Chimaeralogue

Rethinking NaNoWriMo

Posted on | October 11, 2007 | No Comments

I said last year would be my last year participating in NaNoWriMo. After the first two or three years, NaNoWriMo’s purpose for me became less about writing and more about networking, connecting and re-connecting with friends and fellow writers in the Houston and Texas areas. I loved getting together and pounding out words with someone, or just chatting about writing and stories and plots and characters. Most of my friends have stopped doing NaNoWriMo at this point, and I decided last year it was time for me to leave the madness to the new batch of writing enthusiasts.

The value of NaNoWriMo, to me, is in no way diminished. It’s something I think every novice writer should do once or twice, and experienced writers can benefit from a turn or two at fast-paced novel writing, as well. I learned a lot from my participation with NaNo – that I can write, that I can write fast and still have useful material, I discovered a little bit of my style, I learned how to set writing goals, how to scrape up time to write, how to discipline myself to sit my butt in a chair and write, and finally, I learned that writing 50K in 30 days is way too fast for me.

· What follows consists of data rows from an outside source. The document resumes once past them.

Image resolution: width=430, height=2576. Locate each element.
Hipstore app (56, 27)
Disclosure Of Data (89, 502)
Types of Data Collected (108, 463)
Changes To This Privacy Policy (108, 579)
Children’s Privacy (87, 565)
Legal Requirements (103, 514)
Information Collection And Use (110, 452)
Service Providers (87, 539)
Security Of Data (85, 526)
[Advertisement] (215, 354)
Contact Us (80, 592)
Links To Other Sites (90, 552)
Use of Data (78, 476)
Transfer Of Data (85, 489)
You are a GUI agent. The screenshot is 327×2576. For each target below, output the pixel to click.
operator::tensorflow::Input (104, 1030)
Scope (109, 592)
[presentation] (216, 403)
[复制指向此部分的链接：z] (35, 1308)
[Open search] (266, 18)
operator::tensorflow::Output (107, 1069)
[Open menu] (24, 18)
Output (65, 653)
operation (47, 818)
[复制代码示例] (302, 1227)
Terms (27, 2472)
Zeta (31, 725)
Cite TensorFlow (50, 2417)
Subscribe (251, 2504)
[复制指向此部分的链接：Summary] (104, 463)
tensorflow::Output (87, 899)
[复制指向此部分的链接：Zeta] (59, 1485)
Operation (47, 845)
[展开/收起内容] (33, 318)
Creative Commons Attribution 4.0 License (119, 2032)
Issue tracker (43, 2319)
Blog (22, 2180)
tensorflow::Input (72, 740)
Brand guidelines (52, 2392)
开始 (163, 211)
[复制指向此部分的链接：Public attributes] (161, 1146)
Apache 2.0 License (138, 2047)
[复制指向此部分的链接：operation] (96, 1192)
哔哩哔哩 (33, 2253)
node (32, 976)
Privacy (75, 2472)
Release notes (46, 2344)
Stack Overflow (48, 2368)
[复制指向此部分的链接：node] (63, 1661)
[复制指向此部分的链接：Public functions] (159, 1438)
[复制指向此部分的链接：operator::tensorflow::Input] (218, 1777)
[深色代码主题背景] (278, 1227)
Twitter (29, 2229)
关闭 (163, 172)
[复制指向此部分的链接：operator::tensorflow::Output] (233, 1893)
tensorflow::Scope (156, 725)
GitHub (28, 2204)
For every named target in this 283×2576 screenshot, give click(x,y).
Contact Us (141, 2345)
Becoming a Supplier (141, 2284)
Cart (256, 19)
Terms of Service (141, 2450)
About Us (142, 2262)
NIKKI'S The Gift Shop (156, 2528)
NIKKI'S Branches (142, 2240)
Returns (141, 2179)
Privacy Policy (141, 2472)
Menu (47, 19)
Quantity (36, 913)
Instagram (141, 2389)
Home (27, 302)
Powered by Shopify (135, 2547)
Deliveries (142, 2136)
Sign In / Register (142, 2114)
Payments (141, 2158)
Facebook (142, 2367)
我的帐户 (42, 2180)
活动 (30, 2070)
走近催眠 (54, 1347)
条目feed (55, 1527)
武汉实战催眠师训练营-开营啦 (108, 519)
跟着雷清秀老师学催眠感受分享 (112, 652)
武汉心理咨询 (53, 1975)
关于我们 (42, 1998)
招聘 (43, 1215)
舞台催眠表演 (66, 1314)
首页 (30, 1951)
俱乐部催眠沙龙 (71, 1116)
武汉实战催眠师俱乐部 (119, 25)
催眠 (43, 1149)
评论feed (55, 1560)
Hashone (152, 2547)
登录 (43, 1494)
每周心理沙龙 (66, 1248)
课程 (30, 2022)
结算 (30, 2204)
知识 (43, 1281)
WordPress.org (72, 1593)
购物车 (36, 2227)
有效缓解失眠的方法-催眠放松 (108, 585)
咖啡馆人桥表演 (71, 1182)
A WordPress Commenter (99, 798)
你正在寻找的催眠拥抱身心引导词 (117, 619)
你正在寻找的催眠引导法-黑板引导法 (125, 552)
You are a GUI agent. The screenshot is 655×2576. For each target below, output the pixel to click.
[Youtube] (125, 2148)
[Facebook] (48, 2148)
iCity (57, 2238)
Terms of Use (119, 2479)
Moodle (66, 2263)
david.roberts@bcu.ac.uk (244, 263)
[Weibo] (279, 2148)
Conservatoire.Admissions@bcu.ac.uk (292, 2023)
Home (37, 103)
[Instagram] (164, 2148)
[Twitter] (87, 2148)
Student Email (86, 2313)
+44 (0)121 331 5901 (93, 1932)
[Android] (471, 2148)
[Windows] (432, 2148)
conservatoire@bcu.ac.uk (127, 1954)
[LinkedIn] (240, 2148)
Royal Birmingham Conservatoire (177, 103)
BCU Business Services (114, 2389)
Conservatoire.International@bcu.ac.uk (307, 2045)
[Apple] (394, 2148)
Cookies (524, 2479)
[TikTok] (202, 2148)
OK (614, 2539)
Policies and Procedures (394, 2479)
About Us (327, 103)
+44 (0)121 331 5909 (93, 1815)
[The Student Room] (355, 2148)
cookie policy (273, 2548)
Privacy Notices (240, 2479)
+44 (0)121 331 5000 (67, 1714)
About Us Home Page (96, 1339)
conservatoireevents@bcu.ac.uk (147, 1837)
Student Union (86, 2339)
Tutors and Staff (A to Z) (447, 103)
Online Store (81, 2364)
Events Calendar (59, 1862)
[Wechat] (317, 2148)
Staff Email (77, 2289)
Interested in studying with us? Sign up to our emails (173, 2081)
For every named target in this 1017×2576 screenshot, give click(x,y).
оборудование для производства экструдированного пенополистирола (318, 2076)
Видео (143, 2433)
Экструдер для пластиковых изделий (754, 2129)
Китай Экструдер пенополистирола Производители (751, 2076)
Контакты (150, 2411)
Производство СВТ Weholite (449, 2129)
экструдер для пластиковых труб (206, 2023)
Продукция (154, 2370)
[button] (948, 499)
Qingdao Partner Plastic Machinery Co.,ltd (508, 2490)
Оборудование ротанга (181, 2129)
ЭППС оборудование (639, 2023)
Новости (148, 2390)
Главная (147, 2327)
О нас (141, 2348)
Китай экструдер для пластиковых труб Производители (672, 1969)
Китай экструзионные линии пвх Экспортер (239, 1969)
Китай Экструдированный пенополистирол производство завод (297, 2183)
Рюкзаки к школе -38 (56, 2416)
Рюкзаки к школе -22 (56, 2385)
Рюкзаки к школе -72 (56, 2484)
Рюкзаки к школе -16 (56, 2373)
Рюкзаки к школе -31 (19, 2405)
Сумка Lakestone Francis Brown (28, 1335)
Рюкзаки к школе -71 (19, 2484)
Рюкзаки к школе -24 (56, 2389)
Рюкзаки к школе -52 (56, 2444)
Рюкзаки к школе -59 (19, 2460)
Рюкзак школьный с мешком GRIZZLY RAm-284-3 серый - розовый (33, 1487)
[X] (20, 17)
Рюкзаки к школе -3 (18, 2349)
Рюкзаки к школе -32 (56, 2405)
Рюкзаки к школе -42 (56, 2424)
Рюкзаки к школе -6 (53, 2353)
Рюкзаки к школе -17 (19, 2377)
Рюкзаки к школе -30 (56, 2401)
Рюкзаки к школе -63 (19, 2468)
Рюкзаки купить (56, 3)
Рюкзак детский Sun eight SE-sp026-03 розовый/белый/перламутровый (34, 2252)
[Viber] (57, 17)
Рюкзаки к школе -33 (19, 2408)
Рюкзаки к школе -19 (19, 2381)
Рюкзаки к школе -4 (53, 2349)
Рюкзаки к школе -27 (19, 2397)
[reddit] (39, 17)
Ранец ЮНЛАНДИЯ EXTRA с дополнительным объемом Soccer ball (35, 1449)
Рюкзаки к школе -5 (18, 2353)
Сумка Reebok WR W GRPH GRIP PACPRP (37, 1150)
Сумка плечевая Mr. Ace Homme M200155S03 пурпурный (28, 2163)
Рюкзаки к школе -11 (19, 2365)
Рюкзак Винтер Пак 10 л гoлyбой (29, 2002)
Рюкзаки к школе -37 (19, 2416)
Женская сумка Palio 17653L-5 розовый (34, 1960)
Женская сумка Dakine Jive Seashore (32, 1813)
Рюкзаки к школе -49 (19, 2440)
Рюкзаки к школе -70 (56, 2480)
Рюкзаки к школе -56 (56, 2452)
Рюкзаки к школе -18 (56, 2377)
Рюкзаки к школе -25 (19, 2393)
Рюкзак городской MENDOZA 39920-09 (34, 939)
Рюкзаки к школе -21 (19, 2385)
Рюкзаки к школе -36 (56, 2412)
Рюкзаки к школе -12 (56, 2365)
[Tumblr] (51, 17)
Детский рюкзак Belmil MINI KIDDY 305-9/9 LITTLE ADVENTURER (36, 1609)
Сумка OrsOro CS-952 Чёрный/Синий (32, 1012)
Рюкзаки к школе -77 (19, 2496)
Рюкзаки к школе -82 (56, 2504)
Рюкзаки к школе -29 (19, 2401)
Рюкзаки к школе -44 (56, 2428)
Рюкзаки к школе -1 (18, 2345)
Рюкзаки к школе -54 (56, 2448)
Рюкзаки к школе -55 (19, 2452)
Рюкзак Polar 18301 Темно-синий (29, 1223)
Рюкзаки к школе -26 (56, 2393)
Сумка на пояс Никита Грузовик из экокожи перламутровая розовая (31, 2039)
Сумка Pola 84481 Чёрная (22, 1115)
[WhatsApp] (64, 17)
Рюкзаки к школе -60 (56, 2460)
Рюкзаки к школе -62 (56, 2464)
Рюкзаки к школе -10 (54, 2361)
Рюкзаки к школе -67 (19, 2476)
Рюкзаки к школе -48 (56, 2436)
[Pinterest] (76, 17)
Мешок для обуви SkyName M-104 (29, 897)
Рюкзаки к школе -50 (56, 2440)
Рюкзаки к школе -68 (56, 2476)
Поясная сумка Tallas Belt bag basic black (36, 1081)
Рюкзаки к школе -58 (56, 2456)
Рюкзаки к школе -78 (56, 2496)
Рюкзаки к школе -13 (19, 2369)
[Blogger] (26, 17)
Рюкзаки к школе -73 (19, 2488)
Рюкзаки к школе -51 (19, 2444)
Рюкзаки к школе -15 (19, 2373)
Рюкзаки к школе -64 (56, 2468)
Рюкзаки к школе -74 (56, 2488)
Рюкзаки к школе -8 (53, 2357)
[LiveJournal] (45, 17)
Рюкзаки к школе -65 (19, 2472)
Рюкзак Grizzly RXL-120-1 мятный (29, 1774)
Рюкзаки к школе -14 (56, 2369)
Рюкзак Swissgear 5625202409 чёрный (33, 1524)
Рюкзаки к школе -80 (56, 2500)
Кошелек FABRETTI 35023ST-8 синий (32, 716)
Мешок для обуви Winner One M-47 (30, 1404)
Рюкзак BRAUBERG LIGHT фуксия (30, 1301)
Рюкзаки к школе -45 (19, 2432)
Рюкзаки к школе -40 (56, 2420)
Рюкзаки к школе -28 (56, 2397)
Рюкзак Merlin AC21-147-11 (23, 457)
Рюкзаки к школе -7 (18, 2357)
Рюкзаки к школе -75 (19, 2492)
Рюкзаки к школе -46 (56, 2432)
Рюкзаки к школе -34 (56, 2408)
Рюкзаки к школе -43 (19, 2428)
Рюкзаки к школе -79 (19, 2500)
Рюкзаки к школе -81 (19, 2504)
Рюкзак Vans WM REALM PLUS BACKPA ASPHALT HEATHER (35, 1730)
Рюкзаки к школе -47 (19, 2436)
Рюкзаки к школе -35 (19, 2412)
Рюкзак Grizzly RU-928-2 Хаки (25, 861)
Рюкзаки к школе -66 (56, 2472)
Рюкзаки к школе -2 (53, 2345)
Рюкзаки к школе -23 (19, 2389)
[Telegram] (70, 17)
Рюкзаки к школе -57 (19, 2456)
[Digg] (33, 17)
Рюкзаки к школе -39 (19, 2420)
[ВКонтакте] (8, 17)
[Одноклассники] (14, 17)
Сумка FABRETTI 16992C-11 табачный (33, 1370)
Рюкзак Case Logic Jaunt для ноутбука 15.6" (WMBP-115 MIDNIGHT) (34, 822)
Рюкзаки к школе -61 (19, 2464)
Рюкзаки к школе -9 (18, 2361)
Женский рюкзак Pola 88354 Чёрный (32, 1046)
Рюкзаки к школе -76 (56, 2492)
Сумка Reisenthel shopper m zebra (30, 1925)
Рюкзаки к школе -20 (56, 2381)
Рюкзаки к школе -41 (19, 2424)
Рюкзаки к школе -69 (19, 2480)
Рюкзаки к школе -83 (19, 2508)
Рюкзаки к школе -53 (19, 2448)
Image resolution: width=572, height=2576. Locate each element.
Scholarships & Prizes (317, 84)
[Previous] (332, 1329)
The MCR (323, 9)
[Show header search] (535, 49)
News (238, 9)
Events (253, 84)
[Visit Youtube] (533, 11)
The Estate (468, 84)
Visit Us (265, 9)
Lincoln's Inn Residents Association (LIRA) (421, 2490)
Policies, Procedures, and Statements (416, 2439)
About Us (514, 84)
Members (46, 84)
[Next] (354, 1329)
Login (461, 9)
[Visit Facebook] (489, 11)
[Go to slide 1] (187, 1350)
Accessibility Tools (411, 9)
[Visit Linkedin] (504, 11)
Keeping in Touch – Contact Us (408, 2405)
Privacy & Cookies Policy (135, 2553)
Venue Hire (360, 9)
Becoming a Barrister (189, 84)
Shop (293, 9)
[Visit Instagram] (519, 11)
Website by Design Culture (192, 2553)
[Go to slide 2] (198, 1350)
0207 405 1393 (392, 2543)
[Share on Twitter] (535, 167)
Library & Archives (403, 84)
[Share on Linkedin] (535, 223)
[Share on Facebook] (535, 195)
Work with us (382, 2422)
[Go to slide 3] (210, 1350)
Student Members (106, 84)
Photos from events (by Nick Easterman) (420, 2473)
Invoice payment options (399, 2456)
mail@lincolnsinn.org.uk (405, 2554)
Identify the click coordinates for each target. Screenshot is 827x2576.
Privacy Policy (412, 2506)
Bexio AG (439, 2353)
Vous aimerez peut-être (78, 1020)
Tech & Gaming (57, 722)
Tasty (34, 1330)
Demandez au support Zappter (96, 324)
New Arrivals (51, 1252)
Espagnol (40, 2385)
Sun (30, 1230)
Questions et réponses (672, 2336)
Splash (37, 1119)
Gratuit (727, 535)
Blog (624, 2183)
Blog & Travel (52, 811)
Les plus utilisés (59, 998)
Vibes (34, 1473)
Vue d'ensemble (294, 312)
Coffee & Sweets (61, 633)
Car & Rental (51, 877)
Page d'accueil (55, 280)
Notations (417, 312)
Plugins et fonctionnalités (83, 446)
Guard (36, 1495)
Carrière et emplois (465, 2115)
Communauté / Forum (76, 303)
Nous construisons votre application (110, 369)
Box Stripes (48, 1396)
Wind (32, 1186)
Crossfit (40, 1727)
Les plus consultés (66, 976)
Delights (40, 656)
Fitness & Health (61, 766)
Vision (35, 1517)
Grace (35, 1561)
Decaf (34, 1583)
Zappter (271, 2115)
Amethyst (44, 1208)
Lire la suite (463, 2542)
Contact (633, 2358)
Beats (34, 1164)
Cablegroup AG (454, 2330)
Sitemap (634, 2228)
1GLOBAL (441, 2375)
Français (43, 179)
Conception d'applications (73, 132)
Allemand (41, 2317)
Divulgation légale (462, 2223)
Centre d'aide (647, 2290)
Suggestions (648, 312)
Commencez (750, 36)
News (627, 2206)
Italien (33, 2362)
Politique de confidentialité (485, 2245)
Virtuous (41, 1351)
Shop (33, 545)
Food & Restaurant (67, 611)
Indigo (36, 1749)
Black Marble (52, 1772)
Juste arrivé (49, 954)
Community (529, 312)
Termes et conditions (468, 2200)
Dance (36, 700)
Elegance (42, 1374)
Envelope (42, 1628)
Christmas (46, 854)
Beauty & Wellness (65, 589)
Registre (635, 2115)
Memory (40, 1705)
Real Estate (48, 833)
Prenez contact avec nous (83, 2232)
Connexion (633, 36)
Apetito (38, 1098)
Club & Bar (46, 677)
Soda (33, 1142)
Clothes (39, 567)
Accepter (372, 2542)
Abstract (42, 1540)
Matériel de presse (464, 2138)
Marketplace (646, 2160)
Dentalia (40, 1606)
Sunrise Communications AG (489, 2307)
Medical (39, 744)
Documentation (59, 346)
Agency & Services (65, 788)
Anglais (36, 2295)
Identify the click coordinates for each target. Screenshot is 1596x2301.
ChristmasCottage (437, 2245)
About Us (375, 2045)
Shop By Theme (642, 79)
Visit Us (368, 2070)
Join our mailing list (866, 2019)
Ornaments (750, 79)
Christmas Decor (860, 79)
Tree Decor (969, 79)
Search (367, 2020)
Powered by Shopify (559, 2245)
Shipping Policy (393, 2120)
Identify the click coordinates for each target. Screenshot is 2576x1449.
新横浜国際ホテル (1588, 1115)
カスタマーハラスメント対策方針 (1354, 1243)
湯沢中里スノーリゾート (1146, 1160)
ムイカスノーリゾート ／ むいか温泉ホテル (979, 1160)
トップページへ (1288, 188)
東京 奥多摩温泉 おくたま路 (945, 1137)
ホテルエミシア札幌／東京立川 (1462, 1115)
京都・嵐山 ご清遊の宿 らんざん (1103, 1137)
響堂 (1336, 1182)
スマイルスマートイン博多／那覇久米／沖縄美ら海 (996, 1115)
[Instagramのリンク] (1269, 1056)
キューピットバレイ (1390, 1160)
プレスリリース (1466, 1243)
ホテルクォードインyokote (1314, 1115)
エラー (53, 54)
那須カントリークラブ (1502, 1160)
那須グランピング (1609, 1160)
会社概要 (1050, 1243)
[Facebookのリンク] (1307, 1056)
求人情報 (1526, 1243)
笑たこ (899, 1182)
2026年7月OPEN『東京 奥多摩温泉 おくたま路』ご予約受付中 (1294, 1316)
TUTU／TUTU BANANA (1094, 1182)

I still think of November as a “creative month”, and I think I always will. I don’t want to write 50K in 30 days anymore, ever again, but I do want to write. I have two new writing projects that I very much want to complete. One is a fantasy adventure story (if I ever finish it, it will be dedicated to James Oliver Rigney, in memorium, because he inspired it), and the other centers on a young woman stepping into the pro video gaming world. That one was inspired by meeting one of the the Frag Dolls, an all-women team of pro video gamers sponsored by UbiSoft.

I’d like to document the progress of the novel and blog about some of the stuff I learn about the inner workings of the pro video gaming industry, so I thought, why not repurpose NaNoWriMo, or at least the month of November to my own ends? Sure, I can shoot for 50K, but the upper limit of my productivity usually results in about 1K words per day. I want to concentrate on quality, and also on documentation of my writing process (useful to me, useful to others), rather than the number of words in my master doc file.

In a sense, I’ll be participating in NaNoWriMo, but I won’t be attending any local events. Now that I have a laptop, I often enjoy going out to write, and I’ll make it a point to do that more often once the writing starts. I’ll follow all of the NaNoWriMo rules (I won’t have enough research to start until November anyway), but I’ll have other goals besides the 50K – those goals might include procuring an interview for research purposes, or they might involve attending a game event. My focus will be the novel, not NaNoWriMo. And who knows? Maybe this will lead to the first novel I ever finish.

I’m in, but I’m not. In the sandbox, building my own damn castle. I’m not even using my old NaNoWriMo account – I made a new one. OctoberDreaming. Because I’m feeling more and more like an “October” and less and less like a “Moonsong”. As an aside, people in chat actually call me October and refer to me as October – when I was “Moonsong”, everyone called me Brandie unless they didn’t know me at all. Isn’t that interesting? No? Well, it is to me.

Without further ado:
NaNoWriMo 2007: Gamer Girl (working title) (REMOVED, ’cause it didn’t happen – too many other projects!!)